WHAT IS BEING ASKED |
Here are some entries. Print them exactly as they are.

INPUT FOR THIS TASK |
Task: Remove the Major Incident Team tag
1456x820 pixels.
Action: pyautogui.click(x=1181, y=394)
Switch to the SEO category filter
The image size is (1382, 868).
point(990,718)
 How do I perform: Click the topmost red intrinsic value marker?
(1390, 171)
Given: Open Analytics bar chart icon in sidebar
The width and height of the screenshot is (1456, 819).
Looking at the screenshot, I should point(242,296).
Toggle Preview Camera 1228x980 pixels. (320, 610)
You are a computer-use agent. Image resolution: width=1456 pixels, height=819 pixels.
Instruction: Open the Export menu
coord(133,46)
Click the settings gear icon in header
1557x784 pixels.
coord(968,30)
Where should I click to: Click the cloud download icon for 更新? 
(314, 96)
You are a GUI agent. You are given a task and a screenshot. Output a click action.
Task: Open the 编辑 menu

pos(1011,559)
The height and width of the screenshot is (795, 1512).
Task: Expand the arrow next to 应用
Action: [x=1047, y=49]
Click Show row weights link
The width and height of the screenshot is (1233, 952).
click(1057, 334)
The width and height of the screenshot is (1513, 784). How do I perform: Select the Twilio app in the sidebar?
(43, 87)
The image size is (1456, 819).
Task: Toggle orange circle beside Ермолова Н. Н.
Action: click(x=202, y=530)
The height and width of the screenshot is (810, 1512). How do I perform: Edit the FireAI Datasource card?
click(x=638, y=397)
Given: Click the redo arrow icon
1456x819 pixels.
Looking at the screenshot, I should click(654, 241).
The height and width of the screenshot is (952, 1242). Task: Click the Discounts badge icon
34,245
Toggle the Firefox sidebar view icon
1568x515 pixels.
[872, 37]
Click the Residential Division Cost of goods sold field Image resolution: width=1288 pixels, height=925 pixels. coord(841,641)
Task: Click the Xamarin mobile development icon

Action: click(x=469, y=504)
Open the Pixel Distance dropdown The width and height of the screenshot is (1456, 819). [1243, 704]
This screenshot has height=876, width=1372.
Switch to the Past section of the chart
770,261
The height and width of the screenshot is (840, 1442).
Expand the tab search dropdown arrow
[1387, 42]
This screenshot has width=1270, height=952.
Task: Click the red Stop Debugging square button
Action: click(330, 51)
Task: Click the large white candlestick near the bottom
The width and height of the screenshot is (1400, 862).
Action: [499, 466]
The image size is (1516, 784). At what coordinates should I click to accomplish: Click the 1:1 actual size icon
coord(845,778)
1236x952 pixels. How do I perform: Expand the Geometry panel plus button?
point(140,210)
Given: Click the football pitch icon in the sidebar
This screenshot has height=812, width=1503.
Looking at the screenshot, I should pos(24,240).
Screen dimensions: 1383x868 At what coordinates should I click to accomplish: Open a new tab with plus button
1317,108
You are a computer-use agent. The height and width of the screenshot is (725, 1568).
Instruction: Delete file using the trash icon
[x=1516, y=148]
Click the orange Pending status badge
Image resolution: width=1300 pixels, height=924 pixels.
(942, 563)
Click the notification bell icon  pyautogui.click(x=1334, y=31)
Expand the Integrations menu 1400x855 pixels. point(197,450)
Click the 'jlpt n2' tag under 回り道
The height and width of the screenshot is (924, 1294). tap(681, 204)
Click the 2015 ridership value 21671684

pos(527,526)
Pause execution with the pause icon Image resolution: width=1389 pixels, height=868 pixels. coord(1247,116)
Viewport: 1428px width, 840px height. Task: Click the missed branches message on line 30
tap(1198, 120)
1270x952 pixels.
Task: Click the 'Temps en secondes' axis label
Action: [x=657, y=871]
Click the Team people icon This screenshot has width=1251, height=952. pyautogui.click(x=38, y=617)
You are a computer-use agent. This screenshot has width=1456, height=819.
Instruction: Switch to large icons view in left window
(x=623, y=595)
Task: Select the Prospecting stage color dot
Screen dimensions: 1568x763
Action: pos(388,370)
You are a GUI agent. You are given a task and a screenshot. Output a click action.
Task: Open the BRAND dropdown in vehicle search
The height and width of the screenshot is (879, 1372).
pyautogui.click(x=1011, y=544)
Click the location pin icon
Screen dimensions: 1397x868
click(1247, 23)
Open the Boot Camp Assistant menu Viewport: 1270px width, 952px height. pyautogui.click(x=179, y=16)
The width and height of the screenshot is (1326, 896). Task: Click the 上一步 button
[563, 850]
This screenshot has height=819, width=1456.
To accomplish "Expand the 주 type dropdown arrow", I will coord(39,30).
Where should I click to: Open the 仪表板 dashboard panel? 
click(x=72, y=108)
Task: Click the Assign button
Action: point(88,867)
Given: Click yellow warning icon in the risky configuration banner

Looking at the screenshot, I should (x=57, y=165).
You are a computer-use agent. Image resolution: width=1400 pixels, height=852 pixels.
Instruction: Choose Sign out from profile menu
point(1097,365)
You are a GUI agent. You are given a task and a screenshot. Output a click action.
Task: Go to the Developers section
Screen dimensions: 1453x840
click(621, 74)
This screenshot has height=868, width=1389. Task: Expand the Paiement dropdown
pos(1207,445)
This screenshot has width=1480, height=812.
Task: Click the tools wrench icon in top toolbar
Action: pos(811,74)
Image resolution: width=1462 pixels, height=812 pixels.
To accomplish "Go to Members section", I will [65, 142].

RESULT FOR THIS TASK |
Task: Remove the Major Incident Team tag
1456x820 pixels.
Action: pyautogui.click(x=1181, y=394)
Switch to the SEO category filter
The image size is (1382, 868).
point(990,718)
 How do I perform: Click the topmost red intrinsic value marker?
(1390, 171)
Given: Open Analytics bar chart icon in sidebar
The width and height of the screenshot is (1456, 819).
Looking at the screenshot, I should point(242,296).
Toggle Preview Camera 1228x980 pixels. (320, 610)
You are a computer-use agent. Image resolution: width=1456 pixels, height=819 pixels.
Instruction: Open the Export menu
coord(133,46)
Click the settings gear icon in header
1557x784 pixels.
coord(968,30)
Where should I click to: Click the cloud download icon for 更新? 
(314, 96)
You are a GUI agent. You are given a task and a screenshot. Output a click action.
Task: Open the 编辑 menu

pos(1011,559)
The height and width of the screenshot is (795, 1512).
Task: Expand the arrow next to 应用
Action: [x=1047, y=49]
Click Show row weights link
The width and height of the screenshot is (1233, 952).
click(1057, 334)
The width and height of the screenshot is (1513, 784). How do I perform: Select the Twilio app in the sidebar?
(43, 87)
The image size is (1456, 819).
Task: Toggle orange circle beside Ермолова Н. Н.
Action: click(x=202, y=530)
The height and width of the screenshot is (810, 1512). How do I perform: Edit the FireAI Datasource card?
click(x=638, y=397)
Given: Click the redo arrow icon
1456x819 pixels.
Looking at the screenshot, I should click(654, 241).
The height and width of the screenshot is (952, 1242). Task: Click the Discounts badge icon
34,245
Toggle the Firefox sidebar view icon
1568x515 pixels.
[872, 37]
Click the Residential Division Cost of goods sold field Image resolution: width=1288 pixels, height=925 pixels. coord(841,641)
Task: Click the Xamarin mobile development icon

Action: click(x=469, y=504)
Open the Pixel Distance dropdown The width and height of the screenshot is (1456, 819). [1243, 704]
This screenshot has height=876, width=1372.
Switch to the Past section of the chart
770,261
The height and width of the screenshot is (840, 1442).
Expand the tab search dropdown arrow
[1387, 42]
This screenshot has width=1270, height=952.
Task: Click the red Stop Debugging square button
Action: click(330, 51)
Task: Click the large white candlestick near the bottom
The width and height of the screenshot is (1400, 862).
Action: [499, 466]
The image size is (1516, 784). At what coordinates should I click to accomplish: Click the 1:1 actual size icon
coord(845,778)
1236x952 pixels. How do I perform: Expand the Geometry panel plus button?
point(140,210)
Given: Click the football pitch icon in the sidebar
This screenshot has height=812, width=1503.
Looking at the screenshot, I should pos(24,240).
Screen dimensions: 1383x868 At what coordinates should I click to accomplish: Open a new tab with plus button
1317,108
You are a computer-use agent. The height and width of the screenshot is (725, 1568).
Instruction: Delete file using the trash icon
[x=1516, y=148]
Click the orange Pending status badge
Image resolution: width=1300 pixels, height=924 pixels.
(942, 563)
Click the notification bell icon  pyautogui.click(x=1334, y=31)
Expand the Integrations menu 1400x855 pixels. point(197,450)
Click the 'jlpt n2' tag under 回り道
The height and width of the screenshot is (924, 1294). tap(681, 204)
Click the 2015 ridership value 21671684

pos(527,526)
Pause execution with the pause icon Image resolution: width=1389 pixels, height=868 pixels. coord(1247,116)
Viewport: 1428px width, 840px height. Task: Click the missed branches message on line 30
tap(1198, 120)
1270x952 pixels.
Task: Click the 'Temps en secondes' axis label
Action: [x=657, y=871]
Click the Team people icon This screenshot has width=1251, height=952. pyautogui.click(x=38, y=617)
You are a computer-use agent. This screenshot has width=1456, height=819.
Instruction: Switch to large icons view in left window
(x=623, y=595)
Task: Select the Prospecting stage color dot
Screen dimensions: 1568x763
Action: pos(388,370)
You are a GUI agent. You are given a task and a screenshot. Output a click action.
Task: Open the BRAND dropdown in vehicle search
The height and width of the screenshot is (879, 1372).
pyautogui.click(x=1011, y=544)
Click the location pin icon
Screen dimensions: 1397x868
click(1247, 23)
Open the Boot Camp Assistant menu Viewport: 1270px width, 952px height. pyautogui.click(x=179, y=16)
The width and height of the screenshot is (1326, 896). Task: Click the 上一步 button
[563, 850]
This screenshot has height=819, width=1456.
To accomplish "Expand the 주 type dropdown arrow", I will coord(39,30).
Where should I click to: Open the 仪表板 dashboard panel? 
click(x=72, y=108)
Task: Click the Assign button
Action: point(88,867)
Given: Click yellow warning icon in the risky configuration banner

Looking at the screenshot, I should (x=57, y=165).
You are a computer-use agent. Image resolution: width=1400 pixels, height=852 pixels.
Instruction: Choose Sign out from profile menu
point(1097,365)
You are a GUI agent. You are given a task and a screenshot. Output a click action.
Task: Go to the Developers section
Screen dimensions: 1453x840
click(621, 74)
This screenshot has height=868, width=1389. Task: Expand the Paiement dropdown
pos(1207,445)
This screenshot has width=1480, height=812.
Task: Click the tools wrench icon in top toolbar
Action: pos(811,74)
Image resolution: width=1462 pixels, height=812 pixels.
To accomplish "Go to Members section", I will [65, 142].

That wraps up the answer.